__Exercise goal__.
Drop all images. Then write out each line below exactly as given.

__Screenshot grounding data__.
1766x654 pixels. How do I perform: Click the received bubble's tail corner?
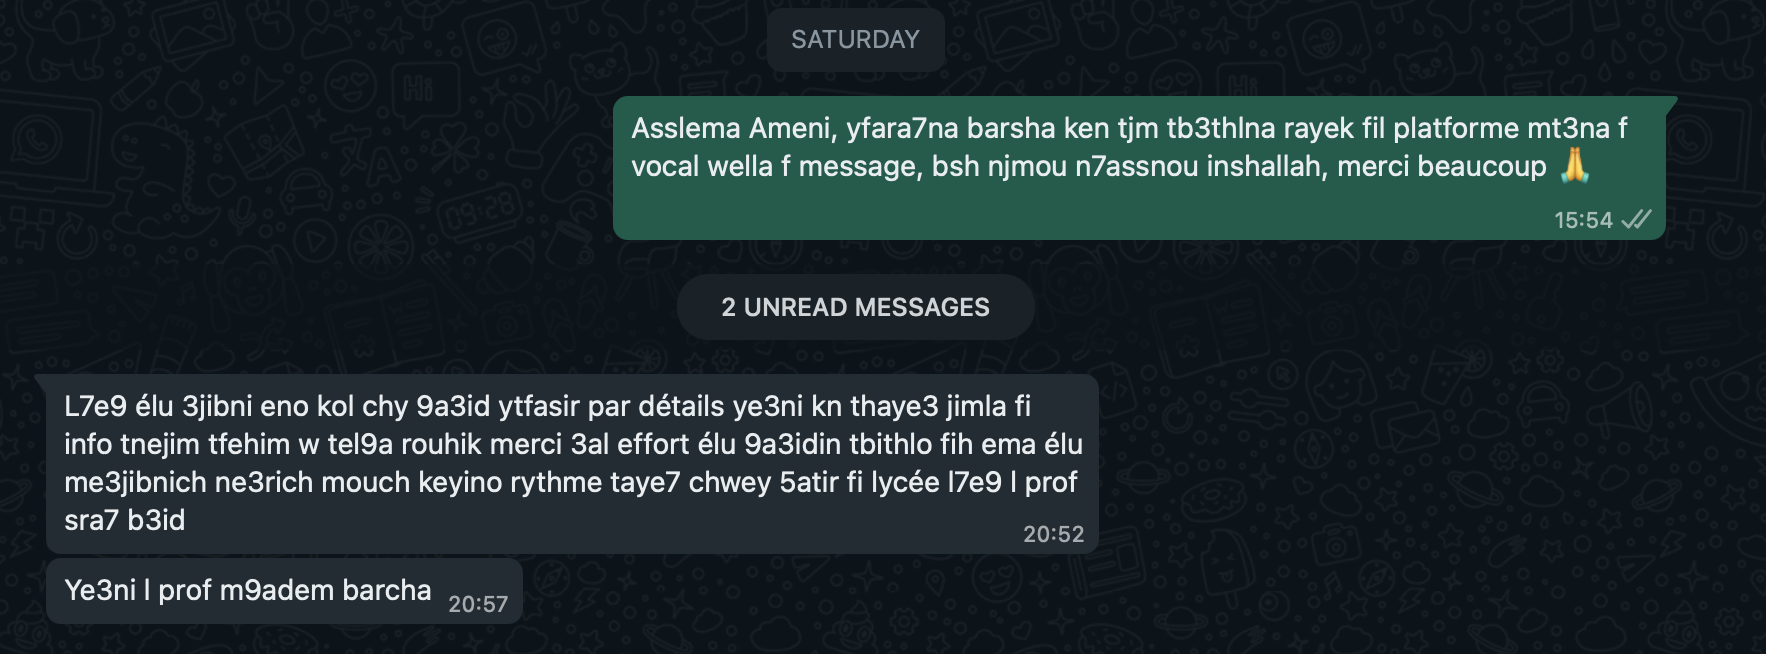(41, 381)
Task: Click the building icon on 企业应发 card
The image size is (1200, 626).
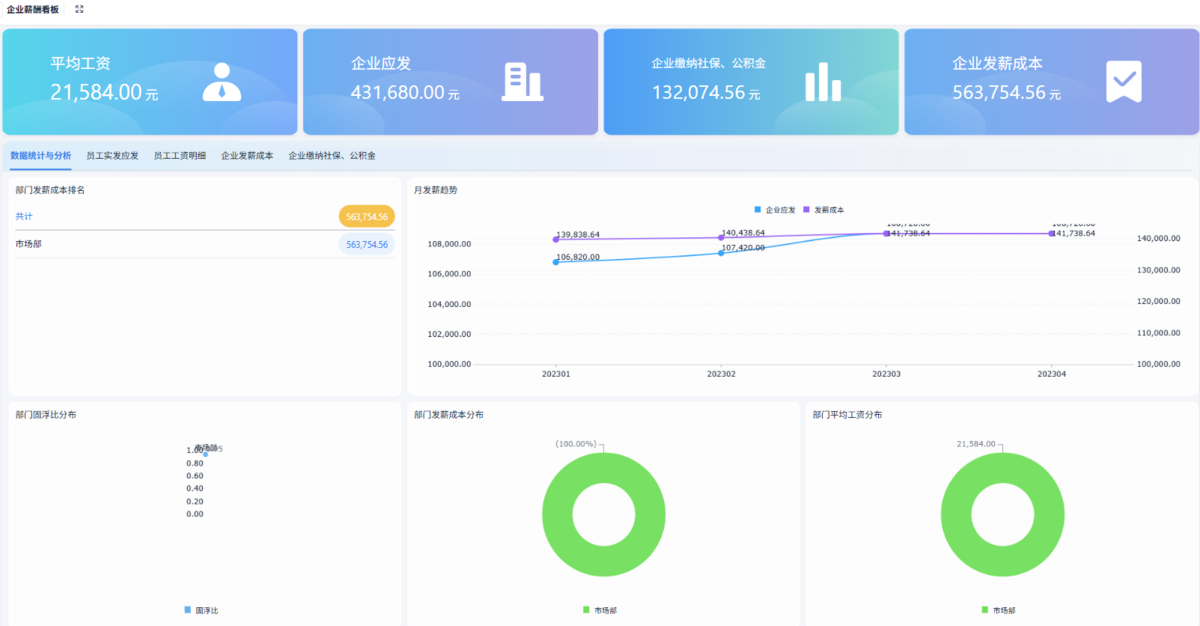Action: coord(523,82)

__Written solution__.
1766x654 pixels. How do I perform: Click the received bubble's tail corner?
(41, 381)
Task: Click the building icon on 企业应发 card
The image size is (1200, 626).
Action: coord(523,82)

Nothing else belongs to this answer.